Zielona Góra. Prokurator Rejonowy w Zielonej Górze skierował do sądu akt oskarżenia przeciwko 40-letniemu mężczyźnie.
Oskarżony w okresie od bliżej nieustalonej daty nie wcześniej niż od 08 maja 2009 roku do 10 maja 2017 roku, w Zielonej Górze,  w krótkich odstępach czasu, w wykonaniu z góry powziętego zamiaru, będąc zatrudnionym na stanowisku sprzedawcy w sklepie myśliwskim przywłaszczył powierzone mu mienie w postaci pieniędzy oraz towaru o wartości ponad 192 tys. złotych działając na szkodę spółki.

Nadto w okresie od bliżej nieustalonego czasu do 20 grudnia 2016 roku  dwukrotnie przywłaszczył powierzone mu mienie w postaci pieniędzy w łącznej kwocie 14.150,00 złotych przekazanych mu przez ustaloną osobę  tytułem zaliczki na zakup pistoletów i karabinów, czym działał na szkodę pokrzywdzonego.

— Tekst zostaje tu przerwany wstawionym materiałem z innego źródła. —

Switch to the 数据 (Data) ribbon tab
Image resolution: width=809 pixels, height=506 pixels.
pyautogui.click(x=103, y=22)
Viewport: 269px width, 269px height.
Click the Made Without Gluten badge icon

W trakcie inwentaryzacji sklepu przeprowadzonej w kwietniu 2017 roku kontrolujący stwierdzili niedobór środków finansowych w kasie sklepu w wysokości ok. 55 tys  złotych. Rozpytany o stwierdzony niedobór 40 letni sprzedawca przyznał się do zaboru pieniędzy, podpisał stosowne oświadczenie i jak wyjaśnił ..... udzielał samowolnie kredytu kupieckiego bez zgody i wiedzy pracodawcy.

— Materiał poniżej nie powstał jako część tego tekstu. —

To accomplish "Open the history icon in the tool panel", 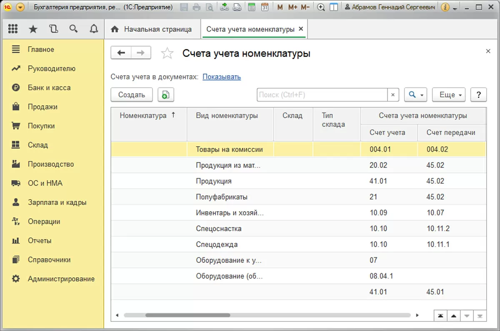I will tap(53, 29).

Wobec takich wyjaśnień przeprowadzono również weryfikację  wystawionych przez niego faktur VAT. W następstwie tego ustalono, iż wskazani w fakturach nabywcy faktycznie nie kupowali towaru, bądź na fakturach wpisywane były osoby fikcyjne.

Inwentaryzację następnie powtórzono w dniach 4-6 maja 2017 roku i tym  razem ustalono, iż brakuje dodatkowo towaru na łączną kwotę 75.260,30 złotych.

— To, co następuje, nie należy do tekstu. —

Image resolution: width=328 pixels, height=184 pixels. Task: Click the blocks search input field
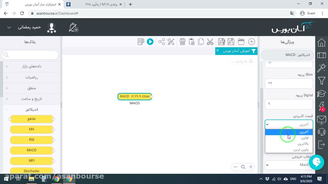coord(30,55)
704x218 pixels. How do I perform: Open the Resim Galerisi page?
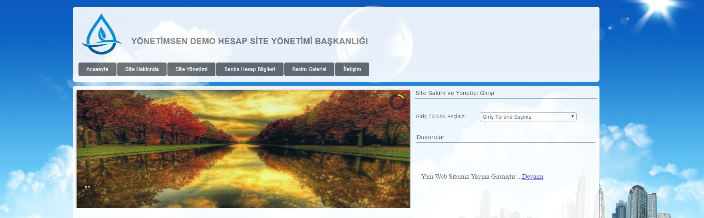tap(309, 69)
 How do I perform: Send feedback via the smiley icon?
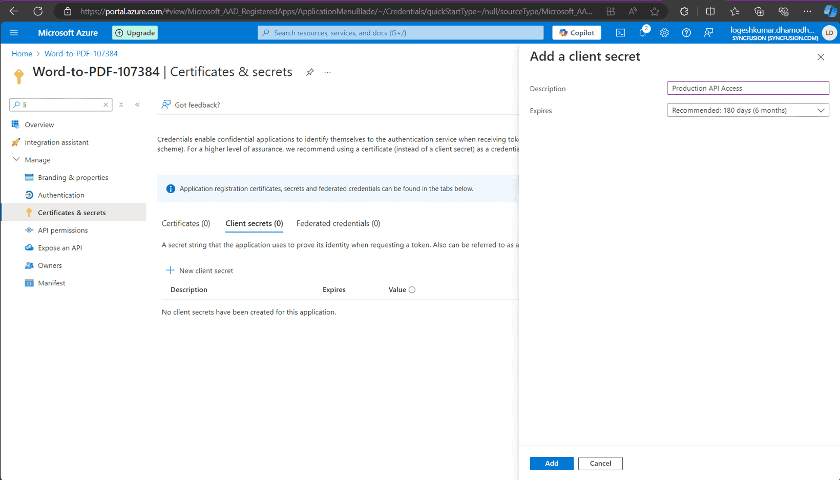coord(709,32)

Ustalono zwłaszcza, że oskarżony w 2015 i 2016 roku  wystawił również na siebie dwie faktury VAT  na łączną kwotę 15.298,00 złotych, przy czym za pobrany towar nie dokonał rozliczenia z pokrzywdzonym.

Każdorazowo, przy ujawnieniu nieprawidłowości w rozliczeniach oskarżony uznawał swoją odpowiedzialność składając stosowne w tym zakresie oświadczenia.

Z dniem 10 maja 2017 roku pokrzywdzony rozwiązał z 40-latkiem stosunek pracy w trybie dyscyplinarnym.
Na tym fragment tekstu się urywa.